[Your goal] All of the data that follows needs to be printed again, exactly as it reads.

(Stored items)

#####

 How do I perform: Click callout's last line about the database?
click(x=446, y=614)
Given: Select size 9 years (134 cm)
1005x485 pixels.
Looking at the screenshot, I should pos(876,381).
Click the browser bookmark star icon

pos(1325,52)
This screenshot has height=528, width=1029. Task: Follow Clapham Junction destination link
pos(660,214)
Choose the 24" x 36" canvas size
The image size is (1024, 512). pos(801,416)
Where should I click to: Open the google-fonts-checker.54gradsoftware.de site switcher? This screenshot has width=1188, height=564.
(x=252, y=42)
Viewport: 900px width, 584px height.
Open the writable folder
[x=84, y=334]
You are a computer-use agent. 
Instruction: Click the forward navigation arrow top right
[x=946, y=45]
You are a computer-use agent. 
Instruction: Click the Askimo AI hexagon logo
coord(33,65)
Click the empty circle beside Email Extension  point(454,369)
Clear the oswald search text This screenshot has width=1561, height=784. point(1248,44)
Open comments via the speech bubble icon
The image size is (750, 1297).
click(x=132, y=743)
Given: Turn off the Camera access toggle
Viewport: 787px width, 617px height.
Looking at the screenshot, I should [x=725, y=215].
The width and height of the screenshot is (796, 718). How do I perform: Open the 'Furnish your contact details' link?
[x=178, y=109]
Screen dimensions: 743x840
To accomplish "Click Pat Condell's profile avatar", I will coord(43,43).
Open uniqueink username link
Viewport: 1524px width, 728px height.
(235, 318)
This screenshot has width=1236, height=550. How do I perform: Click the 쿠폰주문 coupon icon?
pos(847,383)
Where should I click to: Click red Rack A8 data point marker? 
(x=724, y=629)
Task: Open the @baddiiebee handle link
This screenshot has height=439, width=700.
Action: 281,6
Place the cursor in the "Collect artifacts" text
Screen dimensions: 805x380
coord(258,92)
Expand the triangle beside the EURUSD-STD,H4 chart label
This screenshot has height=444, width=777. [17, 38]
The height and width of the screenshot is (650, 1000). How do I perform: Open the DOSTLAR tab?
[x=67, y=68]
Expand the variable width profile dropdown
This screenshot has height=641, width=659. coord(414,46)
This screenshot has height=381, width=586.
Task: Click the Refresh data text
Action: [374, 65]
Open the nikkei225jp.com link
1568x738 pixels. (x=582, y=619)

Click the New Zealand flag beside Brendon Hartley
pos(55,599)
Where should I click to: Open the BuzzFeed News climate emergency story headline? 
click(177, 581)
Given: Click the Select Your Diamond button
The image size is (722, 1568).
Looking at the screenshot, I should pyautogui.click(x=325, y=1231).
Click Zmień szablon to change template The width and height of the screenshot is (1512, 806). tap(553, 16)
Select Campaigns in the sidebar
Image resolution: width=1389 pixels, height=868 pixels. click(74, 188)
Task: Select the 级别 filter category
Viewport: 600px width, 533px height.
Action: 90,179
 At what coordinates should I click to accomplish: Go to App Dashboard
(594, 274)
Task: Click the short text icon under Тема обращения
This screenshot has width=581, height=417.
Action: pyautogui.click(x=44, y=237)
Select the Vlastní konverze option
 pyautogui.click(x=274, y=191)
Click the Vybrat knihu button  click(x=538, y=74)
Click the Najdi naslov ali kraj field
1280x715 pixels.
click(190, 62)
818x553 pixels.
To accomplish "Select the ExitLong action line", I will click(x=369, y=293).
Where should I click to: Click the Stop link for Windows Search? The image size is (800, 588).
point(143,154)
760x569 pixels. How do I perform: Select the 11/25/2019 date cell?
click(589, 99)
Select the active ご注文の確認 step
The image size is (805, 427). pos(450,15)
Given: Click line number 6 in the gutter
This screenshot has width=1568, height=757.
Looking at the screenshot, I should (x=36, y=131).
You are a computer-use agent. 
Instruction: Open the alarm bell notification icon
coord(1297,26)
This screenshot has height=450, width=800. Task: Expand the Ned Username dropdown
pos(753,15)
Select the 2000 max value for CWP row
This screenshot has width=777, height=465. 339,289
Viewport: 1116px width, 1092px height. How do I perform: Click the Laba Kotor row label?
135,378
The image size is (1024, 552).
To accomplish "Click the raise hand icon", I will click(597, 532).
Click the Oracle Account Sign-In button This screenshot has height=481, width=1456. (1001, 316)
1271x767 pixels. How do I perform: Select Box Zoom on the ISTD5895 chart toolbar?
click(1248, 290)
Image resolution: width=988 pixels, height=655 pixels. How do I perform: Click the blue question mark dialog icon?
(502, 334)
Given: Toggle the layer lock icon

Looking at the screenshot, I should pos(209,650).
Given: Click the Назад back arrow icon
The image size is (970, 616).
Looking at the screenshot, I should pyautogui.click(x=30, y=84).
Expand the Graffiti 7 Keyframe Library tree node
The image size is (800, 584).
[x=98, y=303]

#####

[Finished task]
 How do I perform: Click callout's last line about the database?
click(x=446, y=614)
Given: Select size 9 years (134 cm)
1005x485 pixels.
Looking at the screenshot, I should pos(876,381).
Click the browser bookmark star icon

pos(1325,52)
This screenshot has height=528, width=1029. Task: Follow Clapham Junction destination link
pos(660,214)
Choose the 24" x 36" canvas size
The image size is (1024, 512). pos(801,416)
Where should I click to: Open the google-fonts-checker.54gradsoftware.de site switcher? This screenshot has width=1188, height=564.
(x=252, y=42)
Viewport: 900px width, 584px height.
Open the writable folder
[x=84, y=334]
You are a computer-use agent. 
Instruction: Click the forward navigation arrow top right
[x=946, y=45]
You are a computer-use agent. 
Instruction: Click the Askimo AI hexagon logo
coord(33,65)
Click the empty circle beside Email Extension  point(454,369)
Clear the oswald search text This screenshot has width=1561, height=784. point(1248,44)
Open comments via the speech bubble icon
The image size is (750, 1297).
click(x=132, y=743)
Given: Turn off the Camera access toggle
Viewport: 787px width, 617px height.
Looking at the screenshot, I should [x=725, y=215].
The width and height of the screenshot is (796, 718). How do I perform: Open the 'Furnish your contact details' link?
[x=178, y=109]
Screen dimensions: 743x840
To accomplish "Click Pat Condell's profile avatar", I will coord(43,43).
Open uniqueink username link
Viewport: 1524px width, 728px height.
(235, 318)
This screenshot has width=1236, height=550. How do I perform: Click the 쿠폰주문 coupon icon?
pos(847,383)
Where should I click to: Click red Rack A8 data point marker? 
(x=724, y=629)
Task: Open the @baddiiebee handle link
This screenshot has height=439, width=700.
Action: 281,6
Place the cursor in the "Collect artifacts" text
Screen dimensions: 805x380
coord(258,92)
Expand the triangle beside the EURUSD-STD,H4 chart label
This screenshot has height=444, width=777. [17, 38]
The height and width of the screenshot is (650, 1000). How do I perform: Open the DOSTLAR tab?
[x=67, y=68]
Expand the variable width profile dropdown
This screenshot has height=641, width=659. coord(414,46)
This screenshot has height=381, width=586.
Task: Click the Refresh data text
Action: [374, 65]
Open the nikkei225jp.com link
1568x738 pixels. (x=582, y=619)

Click the New Zealand flag beside Brendon Hartley
pos(55,599)
Where should I click to: Open the BuzzFeed News climate emergency story headline? 
click(177, 581)
Given: Click the Select Your Diamond button
The image size is (722, 1568).
Looking at the screenshot, I should pyautogui.click(x=325, y=1231).
Click Zmień szablon to change template The width and height of the screenshot is (1512, 806). tap(553, 16)
Select Campaigns in the sidebar
Image resolution: width=1389 pixels, height=868 pixels. click(74, 188)
Task: Select the 级别 filter category
Viewport: 600px width, 533px height.
Action: 90,179
 At what coordinates should I click to accomplish: Go to App Dashboard
(594, 274)
Task: Click the short text icon under Тема обращения
This screenshot has width=581, height=417.
Action: pyautogui.click(x=44, y=237)
Select the Vlastní konverze option
 pyautogui.click(x=274, y=191)
Click the Vybrat knihu button  click(x=538, y=74)
Click the Najdi naslov ali kraj field
1280x715 pixels.
click(190, 62)
818x553 pixels.
To accomplish "Select the ExitLong action line", I will click(x=369, y=293).
Where should I click to: Click the Stop link for Windows Search? The image size is (800, 588).
point(143,154)
760x569 pixels. How do I perform: Select the 11/25/2019 date cell?
click(589, 99)
Select the active ご注文の確認 step
The image size is (805, 427). pos(450,15)
Given: Click line number 6 in the gutter
This screenshot has width=1568, height=757.
Looking at the screenshot, I should (x=36, y=131).
You are a computer-use agent. 
Instruction: Open the alarm bell notification icon
coord(1297,26)
This screenshot has height=450, width=800. Task: Expand the Ned Username dropdown
pos(753,15)
Select the 2000 max value for CWP row
This screenshot has width=777, height=465. 339,289
Viewport: 1116px width, 1092px height. How do I perform: Click the Laba Kotor row label?
135,378
The image size is (1024, 552).
To accomplish "Click the raise hand icon", I will click(597, 532).
Click the Oracle Account Sign-In button This screenshot has height=481, width=1456. (1001, 316)
1271x767 pixels. How do I perform: Select Box Zoom on the ISTD5895 chart toolbar?
click(1248, 290)
Image resolution: width=988 pixels, height=655 pixels. How do I perform: Click the blue question mark dialog icon?
(502, 334)
Given: Toggle the layer lock icon

Looking at the screenshot, I should pos(209,650).
Given: Click the Назад back arrow icon
The image size is (970, 616).
Looking at the screenshot, I should pyautogui.click(x=30, y=84).
Expand the Graffiti 7 Keyframe Library tree node
The image size is (800, 584).
[x=98, y=303]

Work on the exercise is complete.